Yet, data from surveillance systems only provide a snapshot view or point prevalence estimates reflecting meeting or not meeting Guidelines. Further, estimates generalize the entire sub-population, with no acknowledgement that there may be different levels of PA within a defined population, and individual-level change in PA with trigger points that correspond to certain life events that characterize various adult life-course transitions. In women, major life events that coincide with midlife that could potentially increase PA levels including change in employment status or family structure. 5,6 Yet, these events may not always lead to increased PA. A woman may opt to engage in more sedentary pursuits to fill the added discretionary hours of the day due to retirement or may have reduced PA due to changes in health status. However, for some, a recent diagnosis may serve as a prompt for behavioral modification (e.g., joining a fitness club) to manage symptoms or progression of disease or disability. Finally, other life events that are not necessarily rooted in midlife may also result in positive or negative changes to PA behaviors. These include changes in relationship status or changes in residence.

The availability of longitudinal data from cohort studies provides the necessary evidence to characterize patterns of PA change during a period of life, rather than during a single point in time. While the availability of prospective cohort studies focused on midlife women’s health is limited, the Australian Longitudinal Study on Women’s Health (ALSWH) and the U.S.-based SWAN are two examples of studies that are poised to make significant contributions to improve our understanding of the patterns of PA change across the life-course.
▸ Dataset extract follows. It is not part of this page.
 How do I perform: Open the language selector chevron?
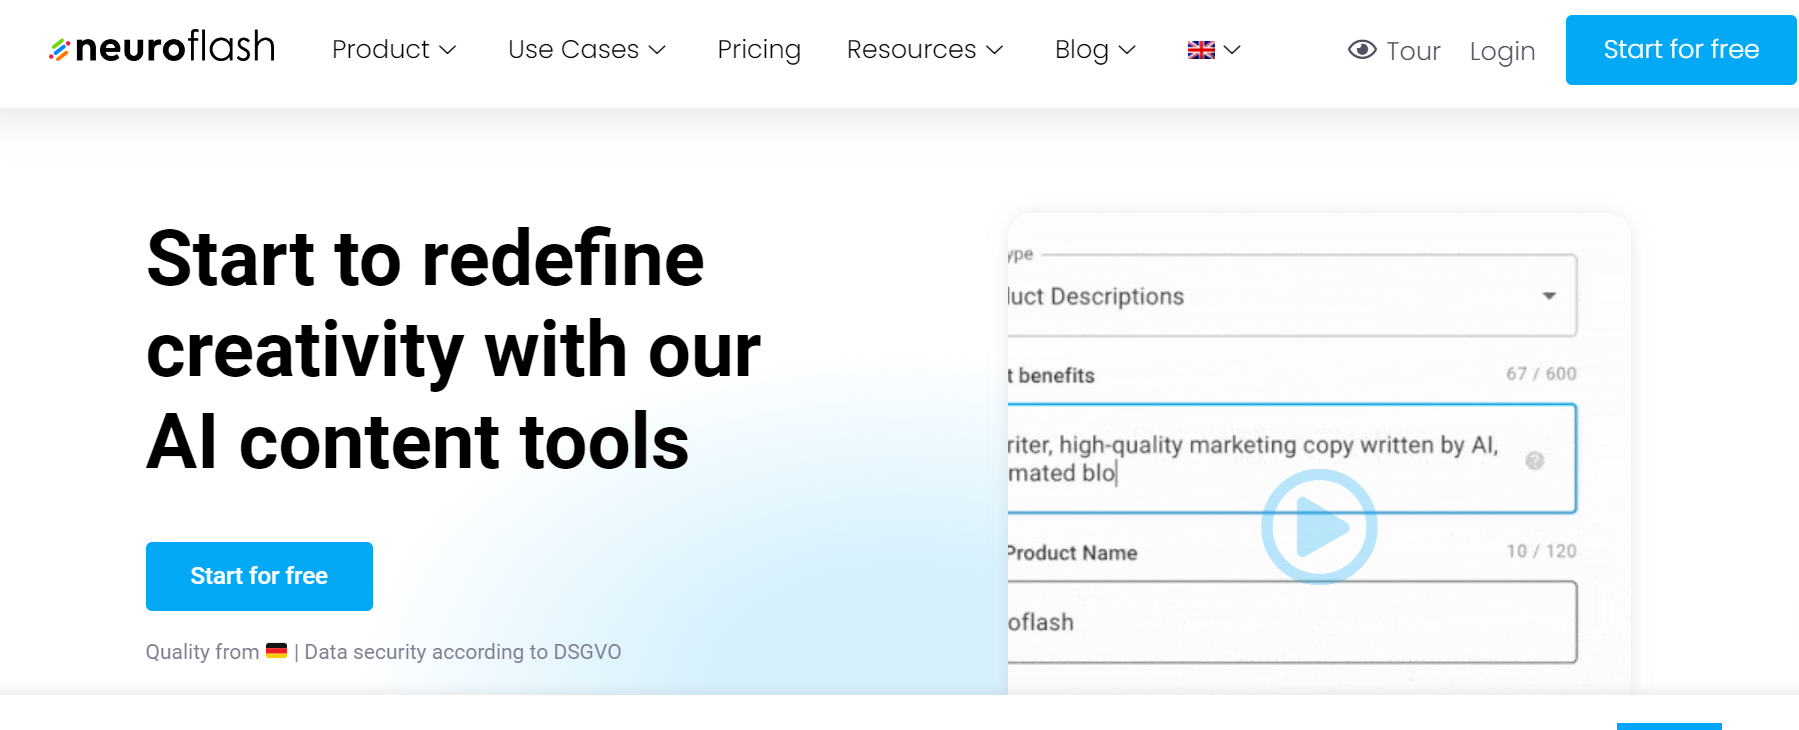(1232, 50)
The ALSWH is an ongoing longitudinal survey of over 58,000 women recruited in 1996 and enrolled as part of three age cohorts, including: 18–23, 45–50, or 70–75 years, using a mail-based survey once every three years to assess physical and mental health.7 In a 2009 study by Brown et al 8, the associations between life events and PA change were examined. Based on reported walking and moderate- and vigorous-intensity PA during leisure (or discretionary) time, 33.4% of the midlife cohort were classified as “active”, 15.6% as “low active”, and 7.0% as “none”, consistently over 3 years of follow-up, while 17.6% moved into a lower PA category (decreasing) and 26.5% moved into a higher category (increasing). Life events associated with a higher odds of “increasing” PA in midlife women, after adjustment for area of residence and potential confounders, included retirement, changing conditions at work, major personal achievement, death of a spouse or partner, and decreased income (all p<0.05). Yet, birth of a grandchild had a lower odds of membership in the “increasing” PA group. Conversely, after full adjustment, life events associated with a higher odds of “decreasing” PA in midlife women (17.6%) included: being pushed, grabbed or shoved and having a family member being arrested or jailed (both p<0.05). Women reporting infidelity of their spouse/partner or a major personal achievement had a lower odds of being classified in the “decreasing” PA group (both p<0.05).

Established at a similar time as the ALSWH, the SWAN study included 3,302 midlife women aged 42 to 52 years who were recruited and enrolled between 1996–97 into one of seven clinical sites across the U.S.9 The primary objective of SWAN is to evaluate the impact of reproductive aging on the health outcomes of women during midlife. In SWAN, reported PA data (i.e., moderate- and vigorous-intensity activity during leisure-time) were collected from baseline through the most recent visit in 2015/16. Using latent class growth modeling10 to examine patterns of PA change, five major patterns of PA emerged from SWAN data including: maintain low (26.2%), increasing (13.4%), decreasing (22.4%), maintain middle or moderate (23.9%), and maintain high (14.1%) PA. 11 Hispanic and black women were more likely to be in the maintain low PA group, and white women were least likely. Other characteristics associated with the maintain low PA group include income <$35,000, single/never married, fair/poor overall health status, obesity, current cigarette smoker, severe/very severe bodily pain, reported physical difficulties and osteoarthritis (all p<0.01).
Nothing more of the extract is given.